Dentro de seu carro existia um pequeno arsenal de objetos que ela lançava mão para preservar seu tesouro mais precioso: sua intimidade. Ela levava sempre perucas e mudas de roupa, que eram completados por maquiagem. Somente seus olhos azuis sondativos permaneciam inalterados.


Depois do último plantão, especialmente longo, especialmente agitado, a necessidade de viver pulsava em cada poro de sua pele e ela precisava aproveitar essa sensação sem ter de se comprometer ou se revelar. No estacionamento da boate cluber, ela colocou a peruca loira e a roupa justa e entrou.


A porta de ferro, com a pintura descascada, escondia um clube privado onde as pessoas tinham o compromisso de não comprometerem umas às outras. Não se usava o nome próprio. Cada ato ou fantasia era lacrado pelas portas negras e pela luz estroboscópica ofuscante do lugar. Lá dentro Lúcia, que já não atendia por esse nome e sim por Ray, podia mostrar as costas e a enorme tatuagem que a cobria e que terminava em uma manga colorida em cada um de seus braços.


Como médica, seu acesso à morfina, tranquilizantes, vicodin, era muito facilitado. Além de LSD, bala e outros psicotrópicos. E a sensação de quase deixar o próprio corpo, de observar tudo como uma terceira pessoa era intoxicante. Em todos os sentidos.


Enquanto esperimentava a sinestesia resultante das drogas e provava o sons altos, ferindo os ouvidos, que dançavam em harmonia com os raios de luzes coloridas, ácidas, que cegavam ao mesmo tempo que faziam a retina enxergar novas cores, a conhecida sensação de ser observada lhe queimou a nuca.


Ora, mas é claro que estaria sendo observada.
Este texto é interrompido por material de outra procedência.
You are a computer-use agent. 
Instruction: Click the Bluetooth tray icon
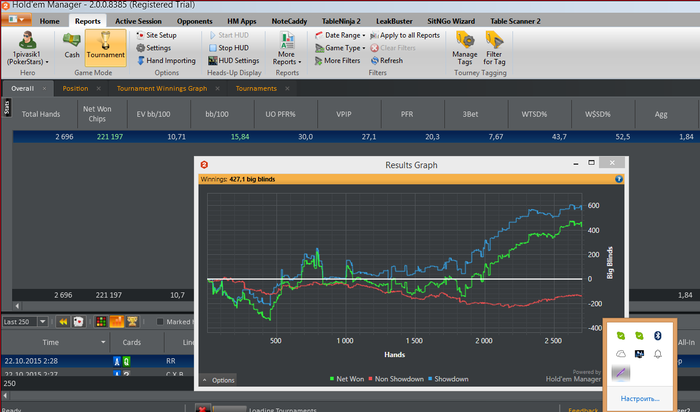[x=658, y=334]
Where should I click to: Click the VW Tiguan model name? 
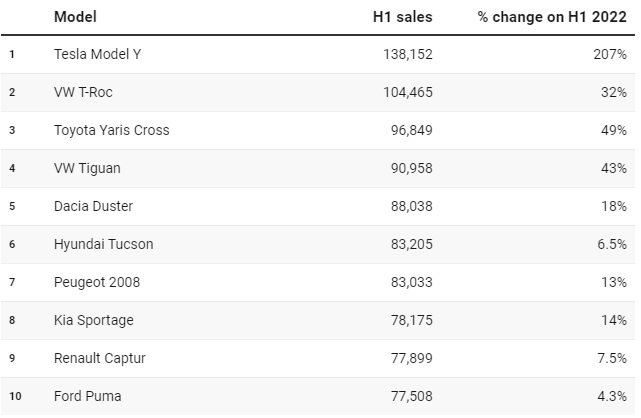pos(87,169)
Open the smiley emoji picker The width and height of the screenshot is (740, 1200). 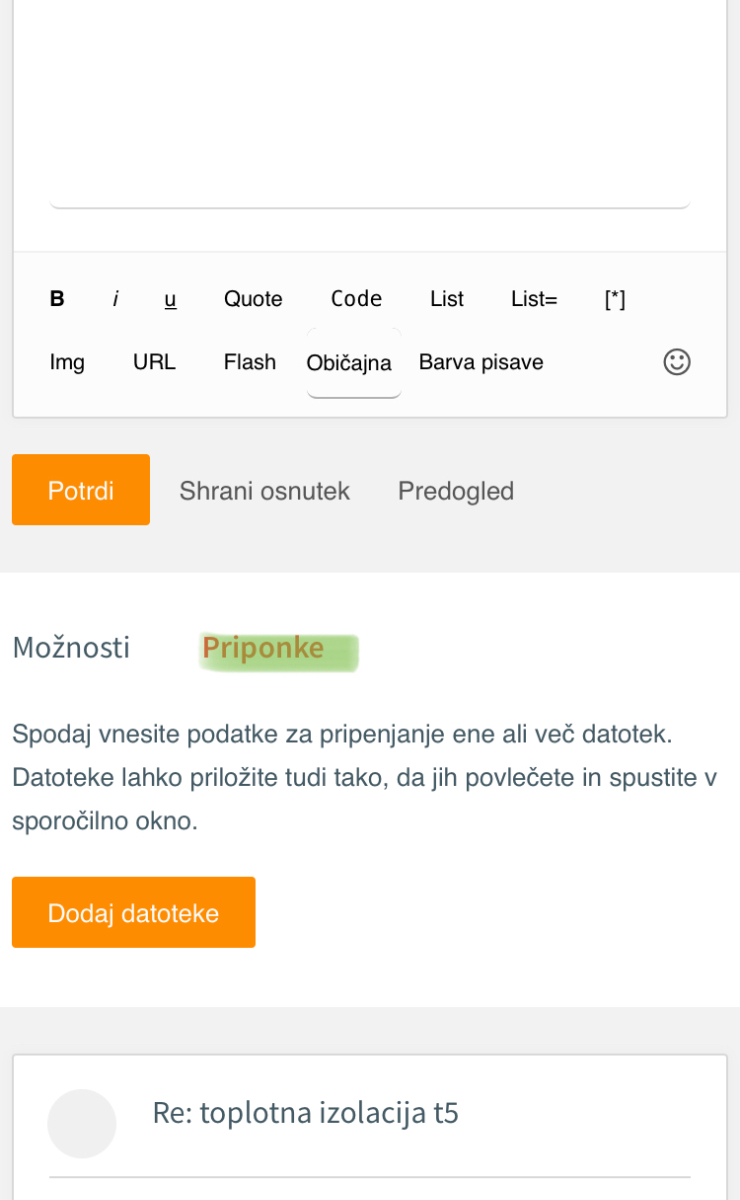click(x=677, y=362)
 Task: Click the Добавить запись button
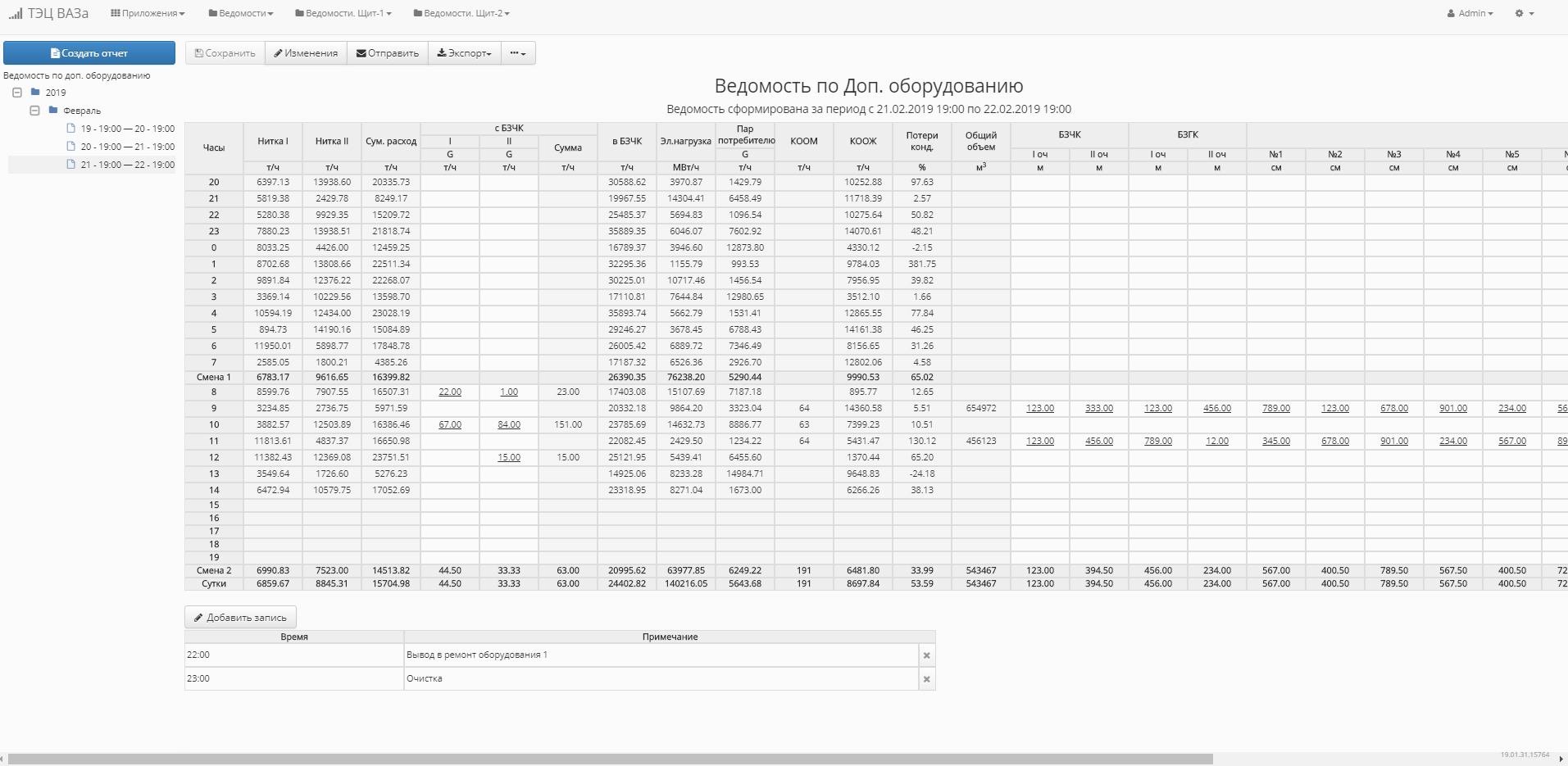click(x=240, y=618)
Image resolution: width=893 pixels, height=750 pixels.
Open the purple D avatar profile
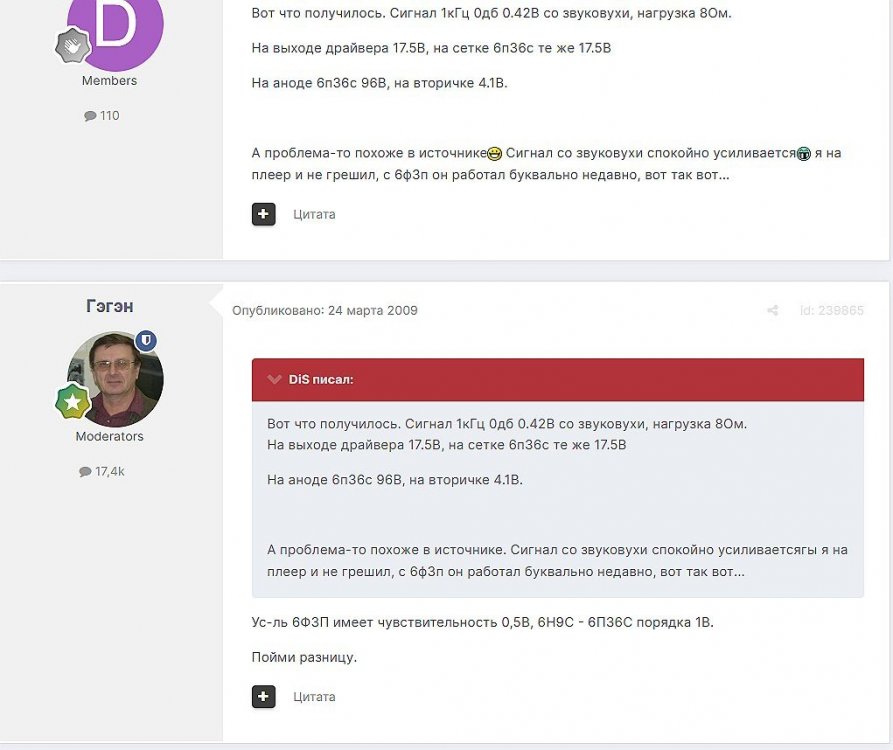[116, 23]
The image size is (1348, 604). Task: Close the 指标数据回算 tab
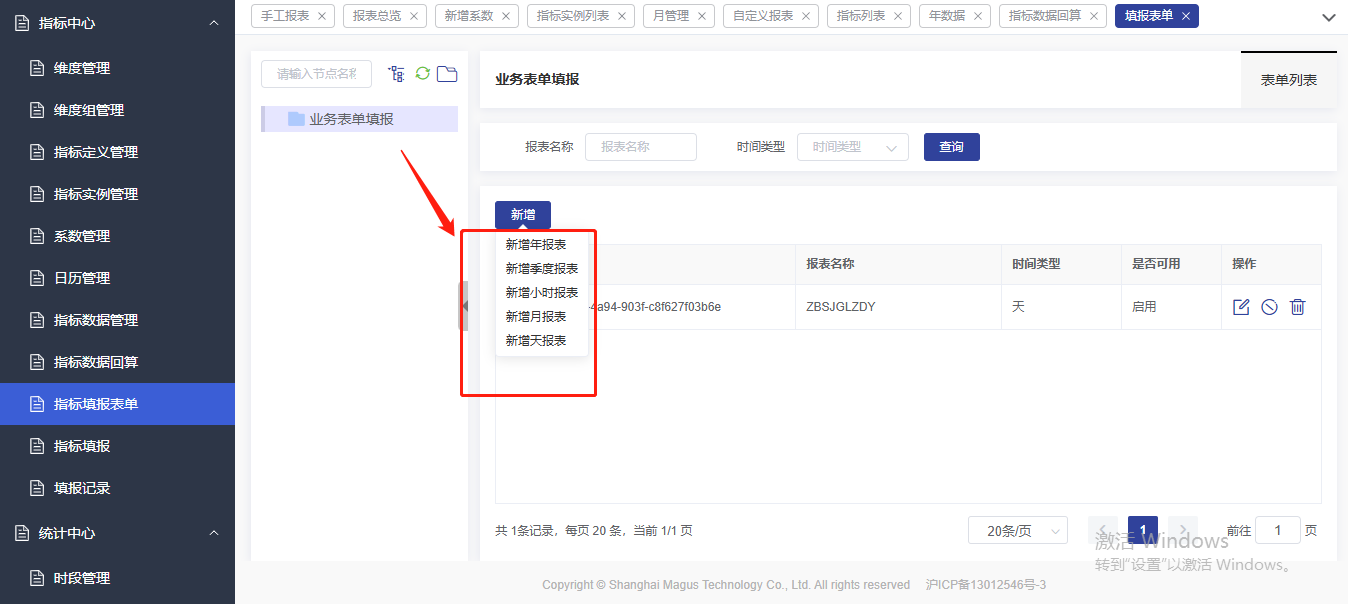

Haviam ao menos quatrocentas pessoas em um espaço pequeno, impossível que não houvesse uma que a olhasse. No meio da pista, parou, enquanto outros esbarravam e a faziam dançar somente pelo fato de todos os corpos estarem muito juntos. Levada pela multidão, suava em profusão enquanto corria os olhos, histérica pelos rostos. Sabia que o homem dos olhos velhos estava ali.


Levantando o rosto, ela viu seus olhos no átrio acima de si. Eles pertenciam a um homem alto, com a pale alternando entre tons de azul e verde. As luzes da casa rendeando e criando padões coloridos pelo rosto. Não se podia ter certeza naquele lugar, mas ele parecia estar vestido inteiramente de preto. Ele estava olhando para ela, e só para ela. O mesmo sorriso cínico.


Hipnotizada, sem tirar os olhos do átrio, ela começou a andar em sua direção, porque sabia que ele poderia lhe dar a resposta. Porém, invariavelmente alguém dançando empurrou-a com mais força, o que fez com que se desequilibrasse. Segundos de hesitação fizeram com que a imagem do homem dos olhos velhos se perdesse.


Lúcia ficou ainda por algum tempo no meio da pista de dança sendo empurrada por outros dancarinos suados em seus delírios solitários, imaginando se teria realmente visto o homem ou se era efeito da cocaína, das luzes e da sua imaginação cansada.